## TO DO
How many lines below contain the word "Viewport"? Tally them and give only the number.

[Rows on where the targets appear]
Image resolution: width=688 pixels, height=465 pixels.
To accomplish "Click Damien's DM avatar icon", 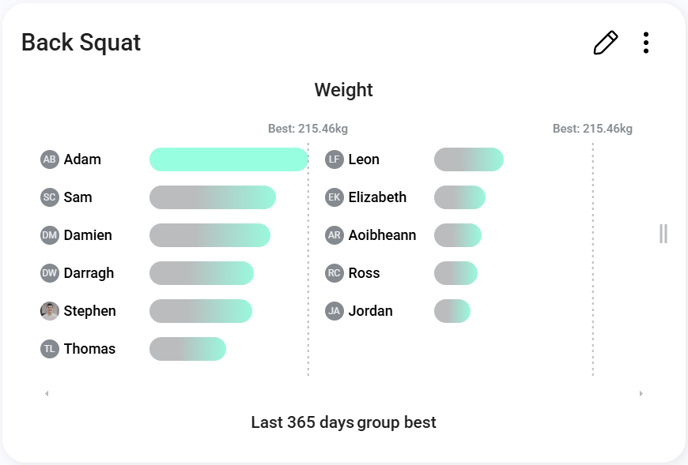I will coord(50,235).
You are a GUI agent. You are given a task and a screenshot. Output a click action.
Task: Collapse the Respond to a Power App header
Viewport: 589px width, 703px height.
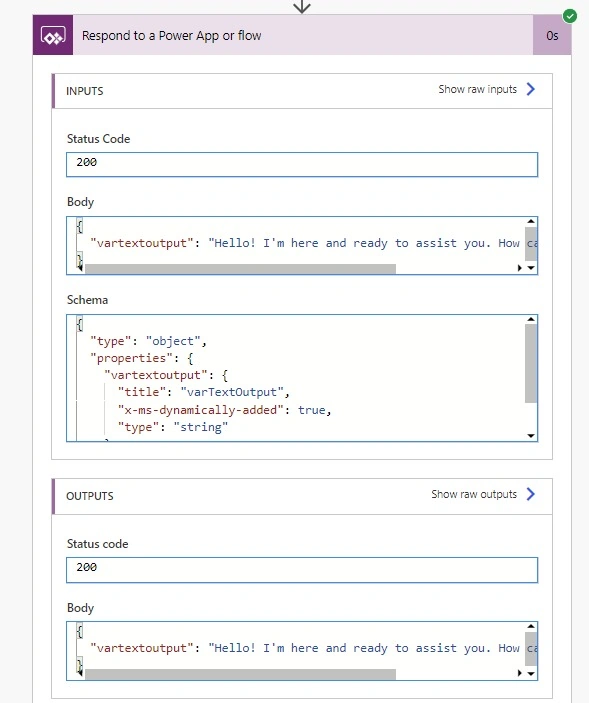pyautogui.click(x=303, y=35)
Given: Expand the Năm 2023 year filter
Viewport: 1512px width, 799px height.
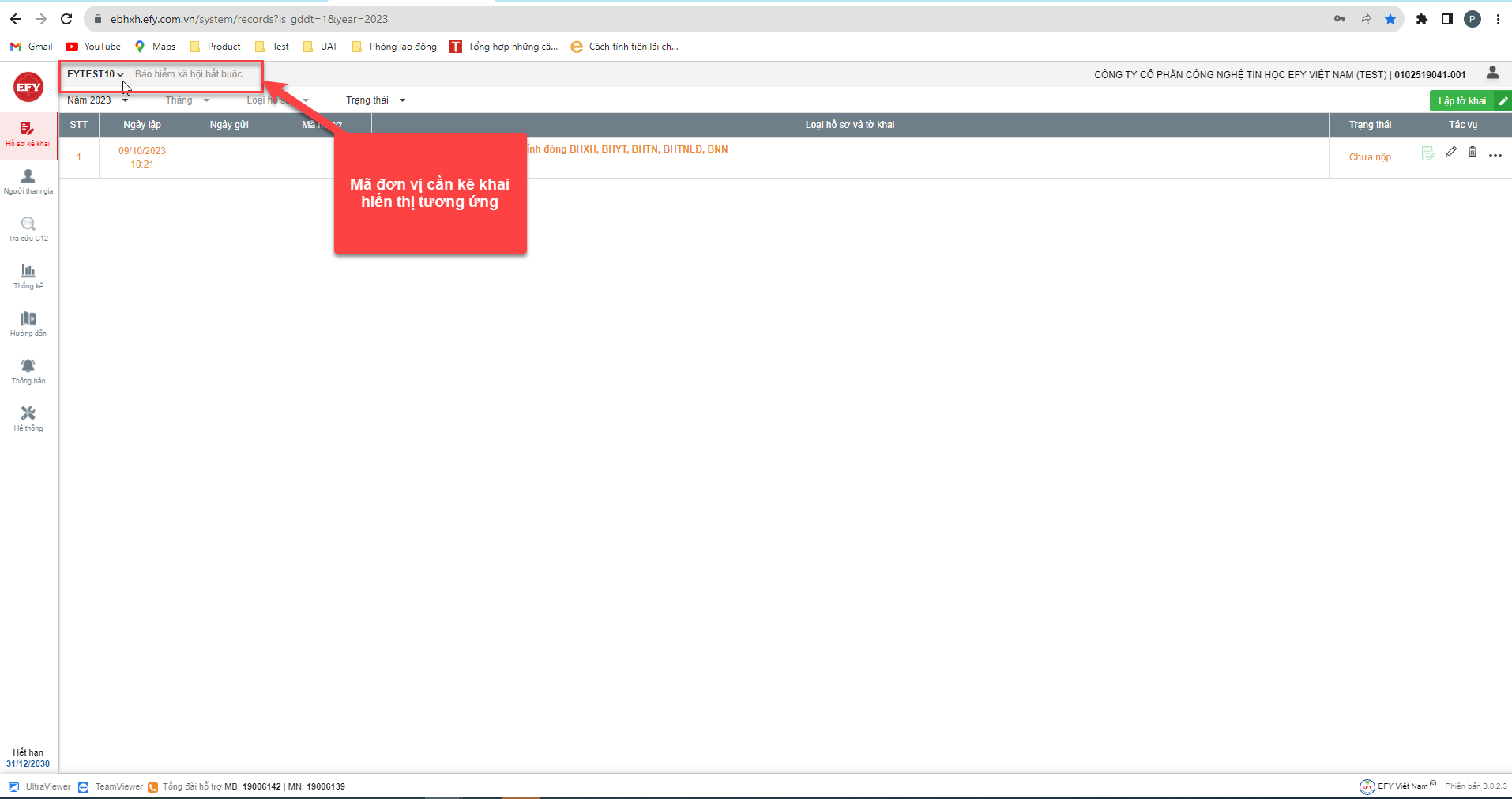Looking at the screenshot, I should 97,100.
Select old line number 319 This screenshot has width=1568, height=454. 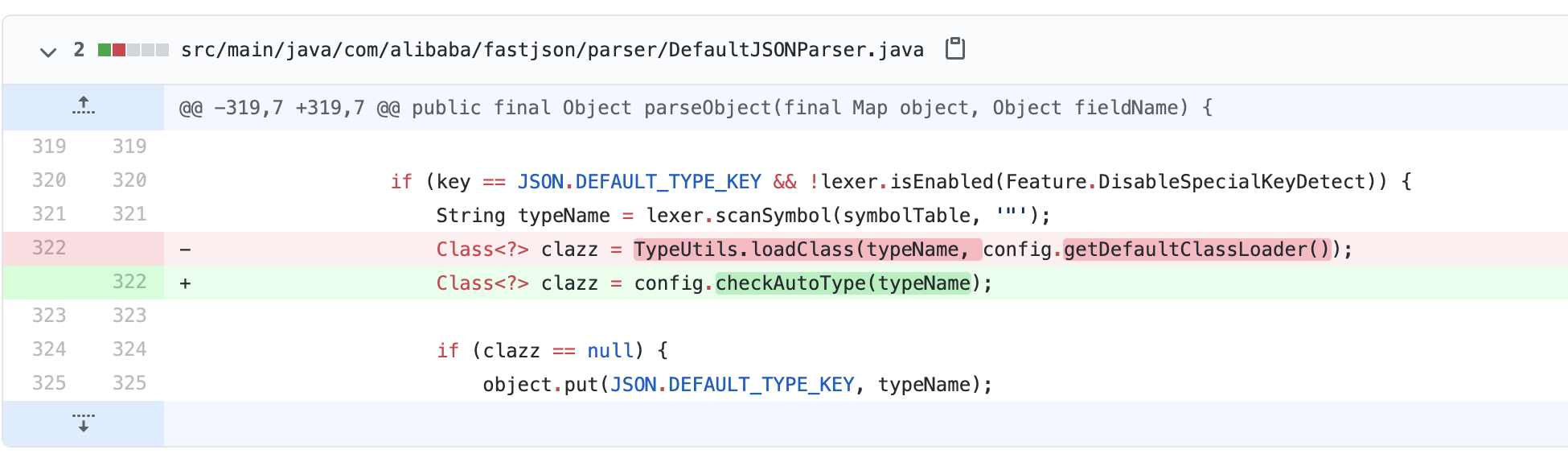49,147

## TASK ANSWER
2